Just look at the job trends. HSBC is making 30,000 redundant; Cisco 6,500; Merck 13,500. Blue chip companies are axing staff. This is the downward spiral of a depression not a recovery.

In the bond markets outside of the United States the trend is to higher interest rates. That is negative for bonds, real estate and equities. Yet still for the moment the central banks are desparately trying to keep interest rates below mounting inflation rates.

Inflation is soaring because of money printing, bailouts and stimuluses. This is the unintended and inevitable consequence of deliberately loose monetary policy. But it has its impact on bond markets pushing up interest rates.

Bond trap

How long can US treasury yields keep falling? That is happening now as the world dumps stocks and needs a safe haven and that is mistakenly perceived to be US bonds.

Yet to buy bonds in a currency that is being printed ad infinitum is suicide. US inflation is already well above the coupon paid on bonds. This can only end badly.

So the place to be is in assets that will benefit from inflation, not those whose prices have been inflated in the past and now look very vulnerable to changing global economic realities.

The ArabianMoney newsletter looks each month at these asset classes and makes actionable investment recommendations (subscribe here).

Posted on 02 August 2011 Categories: Banking & Finance, Bond Markets, Global Economics, Gold & Silver, Hedge Funds, US Dollar, US Stocks

2 Comments posted by readers:

Comment by The Old Man - 02 August 2011

I am now convinced this is going to end badly for the US. The whole situation is unsustainable and the current approach of dealing with thier self imposed crisis is by digging themselves into an even bigger hole. Never in all of history has anyone got themselves out of debt by taking on more debt.
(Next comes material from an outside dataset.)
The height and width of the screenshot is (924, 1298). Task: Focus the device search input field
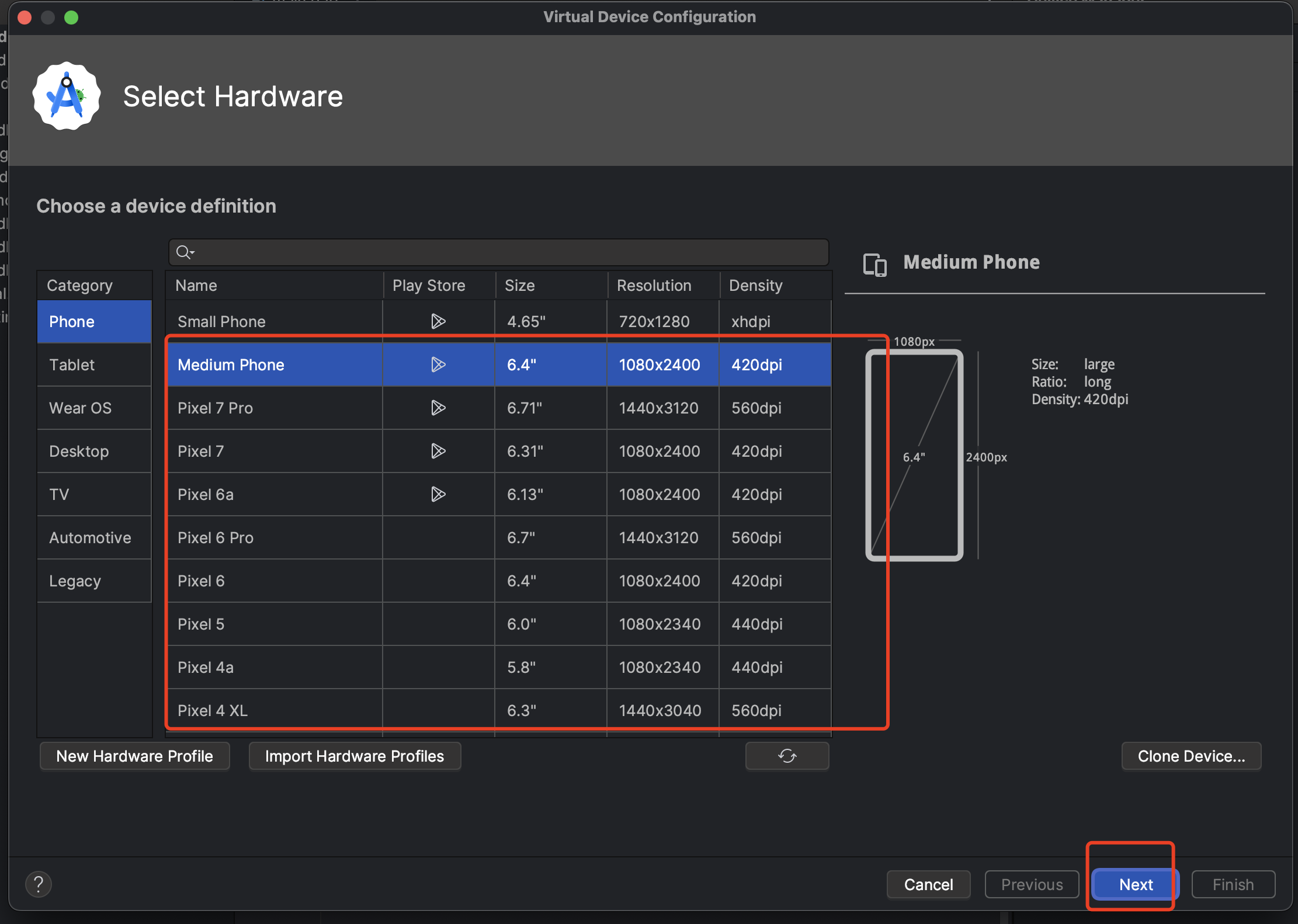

Several decades ago (starting in the 60’s and accelerating uncontrollable after the Nixon shock of the early 70’s) the US became drunk on debt. I liken what has happened since to ‘giving an alcoholic the keys to the drinks cabinet’ – and then trusting them not to strip it bare!

Currently, the US Dollar is ‘backed’ – not by Gold, not by a strong economy, but by the US ‘war machine’. This is why the dollar has /will decline at a slower than expected rate. However, as the value of the US dollar does slowly weaken (and it becomes apparent that no other countries are buying US debt anymore) the ‘war machine’ will weaken, thus the fear that some countries have of dropping the dollar – lest they become the latest ‘Iraq / Iran / Libya’ will subside and trade in other currencies and or precious metals will increase. A positive feedback loop will then take hold (albeit at a slow pace, likely as per the decline of the British empire). Eventually the US war machine will no longer be able to enforce dollar hegenomy and there will emerge a new (or basket of new) global reserve currencies.

The whole world can see that the US – its entire economy, Dollar, et al , is in serious trouble, except it seems the people who live in the US and lead the government.

Perhaps having the keys to the drinks cabinet truely has made them all drunk.

Comment by John Mark - 03 August 2011

I hope that the US doesn’t pay off its debts TOO quickly, otherwise the soup kitchen queues of the 1930s and all that’s associated with very great human misery will appear once again.

Yet, like you, I hope that the US will BEGIN to pay off its debts seriously each year. Perhaps the Tea Party have brought some sense to US government in the formation of this committee for future debt repayment.

Bill Gross’ comment that Americans alive at the moment are “debt-men walking” is mildly funny because it’s a clever pun particularly on death. However, I think there must be a middle-way between fully paid-up social security, on the one hand, and dire poverty, hunger and rooflessness, on the other hand.

If such a middle-way could be found so that the bad human misery of the 1930s does not recur, then most Americans would, possibly, accept the curtailment of other social security benefits for the benefit of their children and grandchildren, particularly if the US would stop its expensive role of world policeman.

Beside all this, I am so pessimistic about the Middle East expanding from a regional conflict into a war, that there might be a partial solution for US sovereign debt in this type of inhumanity.